Every guy reading this has experienced this before. You don’t know what it is about the guy, but you just instinctively — and immediately — know he’s a douchebag. Not kind of an asshole or a dick. But a full on douche, a scumbag, a guy you make sure to spend as little time around as possible. You don’t say anything about it. You don’t want to seem like a hater. And really, you don’t have any evidence other than your own gut feeling. You just know.

But while you were able to sniff his douche out the first time he looked at you with his douchey eyes and extended his douchey right hand to shake yours, this intuition doesn’t seem to extend to the women he interacts with. Well, maybe it does for some. But enough are so completely oblivious to it that they don’t pick up on it until he does something particularly douchey to them.

But why? Why are so many women blind to something that so many men seem to see so easily? For a while I thought it had to do with attraction. Basically, sometimes these men have so many other attractive qualities that it manages to initially conceal the douche. Which is something every man who’s dated an Erica Mena can relate to. I also thought that maybe they noticed the douche too, but thought they could somehow change it. While that would explain a lot, it doesn’t account for the surprise present when the douchebag does something extra douchey.

Now though, I think it’s much more simple than that. I think we’re better douche detectors because we’re just better at knowing men. While (generally speaking) women might know individual men they’ve dated better than anyone else does, a lifetime of all types of interactions with men — classmates, friends, roommates, acquaintances, enemies — have made us (well, most of us) experts on men as a collective. That immediate and instinctual impression is nothing but a lifetime of determining to who to trust, who to not to trust, who to introduce to your homegirl, and who not to piss on if they were on fire distilled into thin slices.

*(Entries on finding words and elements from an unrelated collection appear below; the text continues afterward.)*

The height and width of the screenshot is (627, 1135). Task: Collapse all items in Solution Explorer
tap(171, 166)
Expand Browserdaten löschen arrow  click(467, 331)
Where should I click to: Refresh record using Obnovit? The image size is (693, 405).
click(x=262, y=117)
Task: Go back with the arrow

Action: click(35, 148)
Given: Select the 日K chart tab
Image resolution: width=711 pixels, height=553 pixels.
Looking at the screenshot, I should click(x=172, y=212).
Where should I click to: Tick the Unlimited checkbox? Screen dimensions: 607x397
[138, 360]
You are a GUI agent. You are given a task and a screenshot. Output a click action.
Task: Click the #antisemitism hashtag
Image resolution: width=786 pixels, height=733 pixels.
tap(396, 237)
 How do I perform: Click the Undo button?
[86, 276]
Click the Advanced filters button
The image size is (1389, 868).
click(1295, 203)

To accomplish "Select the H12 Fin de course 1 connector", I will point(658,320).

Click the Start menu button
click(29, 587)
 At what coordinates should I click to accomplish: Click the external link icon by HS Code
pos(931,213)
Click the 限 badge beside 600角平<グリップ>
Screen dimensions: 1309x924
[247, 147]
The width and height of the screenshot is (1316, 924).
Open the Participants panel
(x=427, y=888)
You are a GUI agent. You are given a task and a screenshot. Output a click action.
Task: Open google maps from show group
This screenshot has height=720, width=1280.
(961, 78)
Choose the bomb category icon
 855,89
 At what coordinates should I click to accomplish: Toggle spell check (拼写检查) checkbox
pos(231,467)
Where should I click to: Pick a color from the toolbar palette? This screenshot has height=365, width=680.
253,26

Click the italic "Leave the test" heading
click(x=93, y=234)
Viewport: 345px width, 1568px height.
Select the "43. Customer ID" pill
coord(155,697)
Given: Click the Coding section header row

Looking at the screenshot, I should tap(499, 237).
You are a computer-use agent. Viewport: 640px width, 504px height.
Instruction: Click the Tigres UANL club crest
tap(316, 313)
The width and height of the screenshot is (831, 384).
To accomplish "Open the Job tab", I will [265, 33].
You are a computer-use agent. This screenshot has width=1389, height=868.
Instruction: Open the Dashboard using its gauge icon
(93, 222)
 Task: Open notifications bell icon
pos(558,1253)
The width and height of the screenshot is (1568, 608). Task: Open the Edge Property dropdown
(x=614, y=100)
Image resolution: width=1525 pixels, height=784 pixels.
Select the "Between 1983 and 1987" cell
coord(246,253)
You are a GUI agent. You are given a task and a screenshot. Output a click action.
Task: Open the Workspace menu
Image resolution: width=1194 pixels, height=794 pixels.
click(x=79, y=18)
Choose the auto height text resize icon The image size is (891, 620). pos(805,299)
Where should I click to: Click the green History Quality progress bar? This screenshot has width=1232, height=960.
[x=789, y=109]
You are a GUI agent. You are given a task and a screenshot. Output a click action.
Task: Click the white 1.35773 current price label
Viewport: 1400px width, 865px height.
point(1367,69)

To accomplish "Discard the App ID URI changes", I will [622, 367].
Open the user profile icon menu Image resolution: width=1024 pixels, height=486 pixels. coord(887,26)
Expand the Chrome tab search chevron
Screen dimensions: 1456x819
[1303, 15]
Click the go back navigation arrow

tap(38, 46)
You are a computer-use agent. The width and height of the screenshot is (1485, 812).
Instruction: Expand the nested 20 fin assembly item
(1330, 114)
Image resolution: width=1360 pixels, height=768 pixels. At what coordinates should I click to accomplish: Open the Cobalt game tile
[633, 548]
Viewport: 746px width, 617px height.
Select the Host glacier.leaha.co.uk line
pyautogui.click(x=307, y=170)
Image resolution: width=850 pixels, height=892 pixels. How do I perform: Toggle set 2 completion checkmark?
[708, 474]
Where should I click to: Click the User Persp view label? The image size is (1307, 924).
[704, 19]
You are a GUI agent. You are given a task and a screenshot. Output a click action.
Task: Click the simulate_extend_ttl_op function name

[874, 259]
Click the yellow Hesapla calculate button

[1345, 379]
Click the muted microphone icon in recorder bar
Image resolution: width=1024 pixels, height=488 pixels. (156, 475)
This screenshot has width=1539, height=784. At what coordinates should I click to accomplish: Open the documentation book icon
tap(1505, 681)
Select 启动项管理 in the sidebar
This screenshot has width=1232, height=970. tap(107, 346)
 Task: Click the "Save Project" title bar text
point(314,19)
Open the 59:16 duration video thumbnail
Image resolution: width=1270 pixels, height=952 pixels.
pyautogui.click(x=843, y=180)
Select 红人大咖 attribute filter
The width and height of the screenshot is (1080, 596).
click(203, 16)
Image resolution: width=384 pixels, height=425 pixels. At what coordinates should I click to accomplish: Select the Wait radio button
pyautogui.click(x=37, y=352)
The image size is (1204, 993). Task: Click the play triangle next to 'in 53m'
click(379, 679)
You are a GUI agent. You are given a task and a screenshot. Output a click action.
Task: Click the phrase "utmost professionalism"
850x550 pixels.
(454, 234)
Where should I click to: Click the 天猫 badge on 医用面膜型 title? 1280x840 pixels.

This is one of the many reasons why it pays for women to have a brother or close male friend or cousin or co worker or former concubine they can count on as douche detectors; guys who, when you ask “Well, what do you think about Ken? He’s cool, right?” just respond with “He’s bad news.” And, when you ask why, they just say “Trust me.”

(Do they actually trust him? Well, that’s another topic for another day.)